Likewise, you can also change the difficulty on the fly from five different options, from the standard easy, normal, and hard modes found in many other games, and Amateur and Hell difficulty options meant to push one extreme or the other. Even with the bonus equipment, the hell difficulty can make some main story boss fights really tricky, so thankfully you can still challenge yourself through that even with the DLC, which can help make the combat even better, though it doesn’t do anything about those repetitious dungeons.

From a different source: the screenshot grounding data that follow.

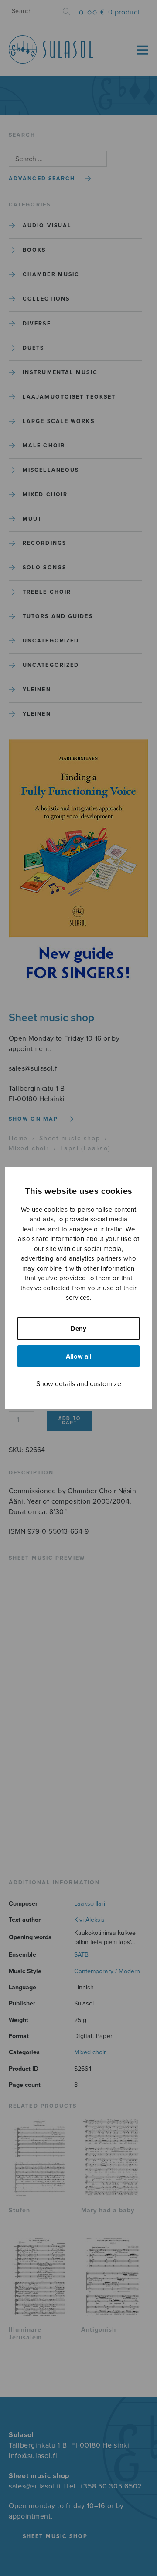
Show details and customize (78, 1383)
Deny (78, 1328)
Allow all (79, 1356)
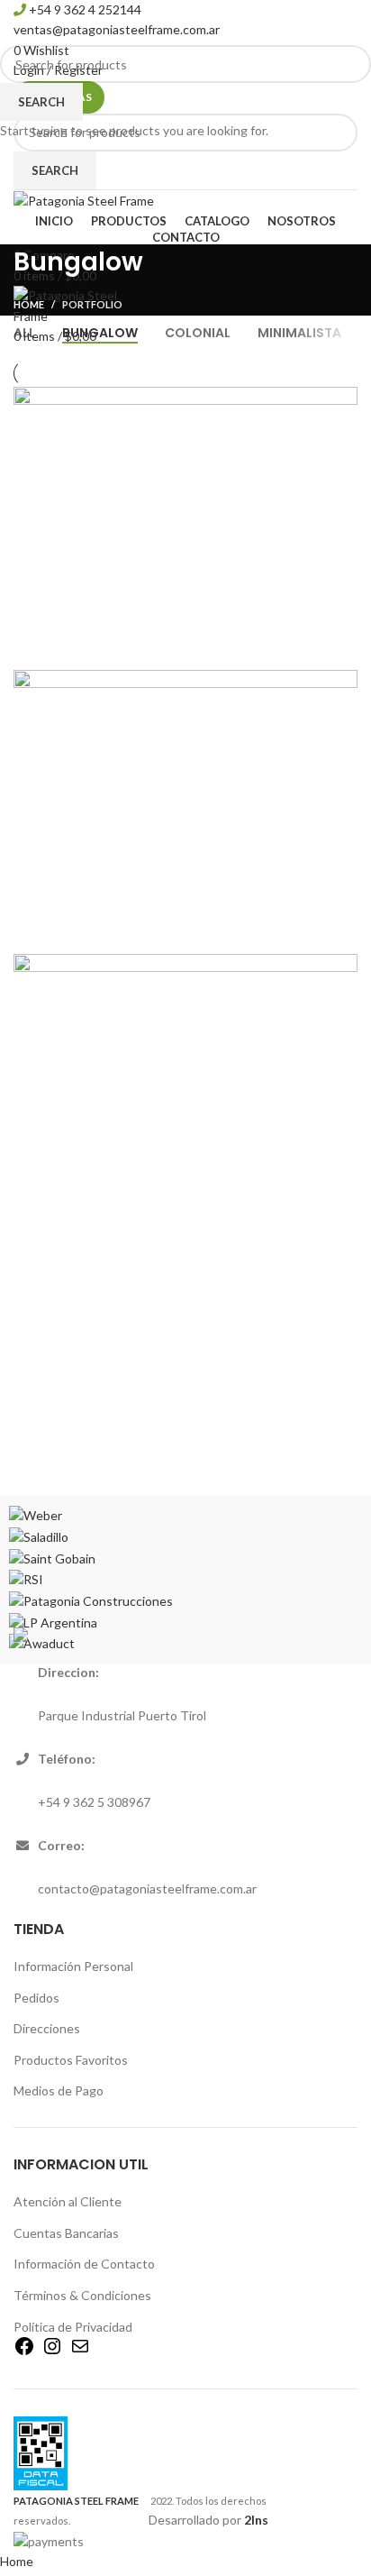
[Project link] (185, 524)
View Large (343, 400)
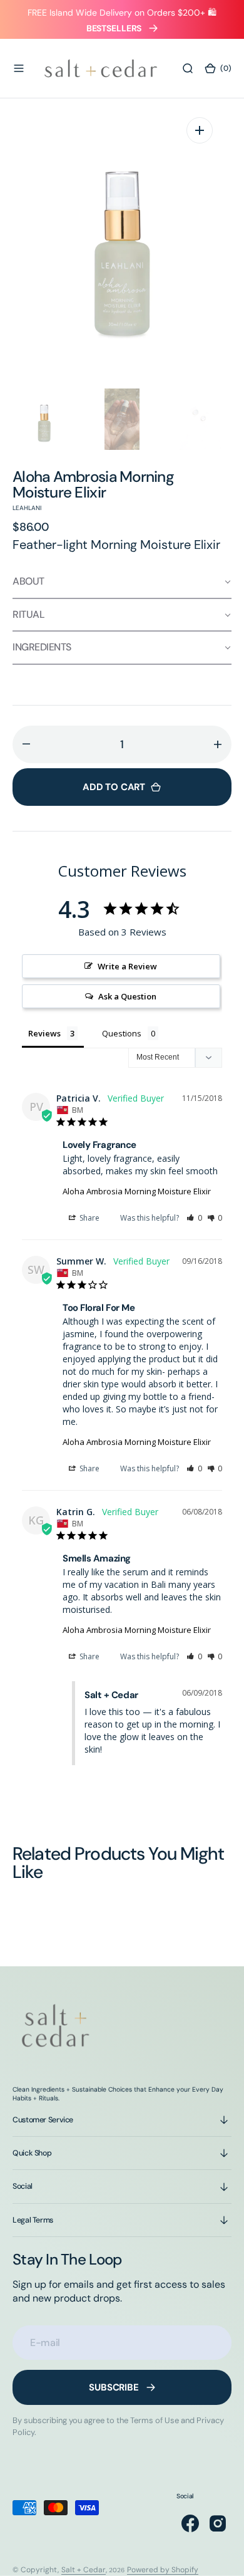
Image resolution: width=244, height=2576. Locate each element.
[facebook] (190, 2523)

In conclusion, Fairy Fencer F is still a pretty decent RPG, containing a lot of the same fun mechanics that make quite a bit of the other Idea Factory RPGs work so well. However, it all comes down to the gameplay loop in the end, and unfortunately, while the combat is great fun and exploration is fine, the repetitive nature of traversing simplistic dungeons over and over again is just a big bore, as even with the boosters and free DLC the game lets you use to power through the story if you so desire, it still feels like you’re just going in boring circles and not doing much of anything, even as you recruit new party members, gain access to alchemy and sidequests, and have lots to do. When it just feels like busy work, it’s tough to recommend this older game over one of IF’s newer RPGS.
It also doesn’t help that nothing too terribly gripping happens in the story, so even as I went through dozens and dozens of missions and dungeons and had fun with the combat, I never really felt the motivation to see some sort of grand finale or max out my rank. Combine that with awful performance issues in handheld mode, and this is a poor port of a pretty OK game. If you still really want to play this game on the Switch, I strongly advise you stick to TV play unless you don’t mind the dips in framerate and low-res environments. Otherwise, just pick this up on another system or hope that a better Idea Factory title like Sega Hard Girls gets ported in the future.
I give Fairy Fencer F: Advent Dark Force a 5 out of 10.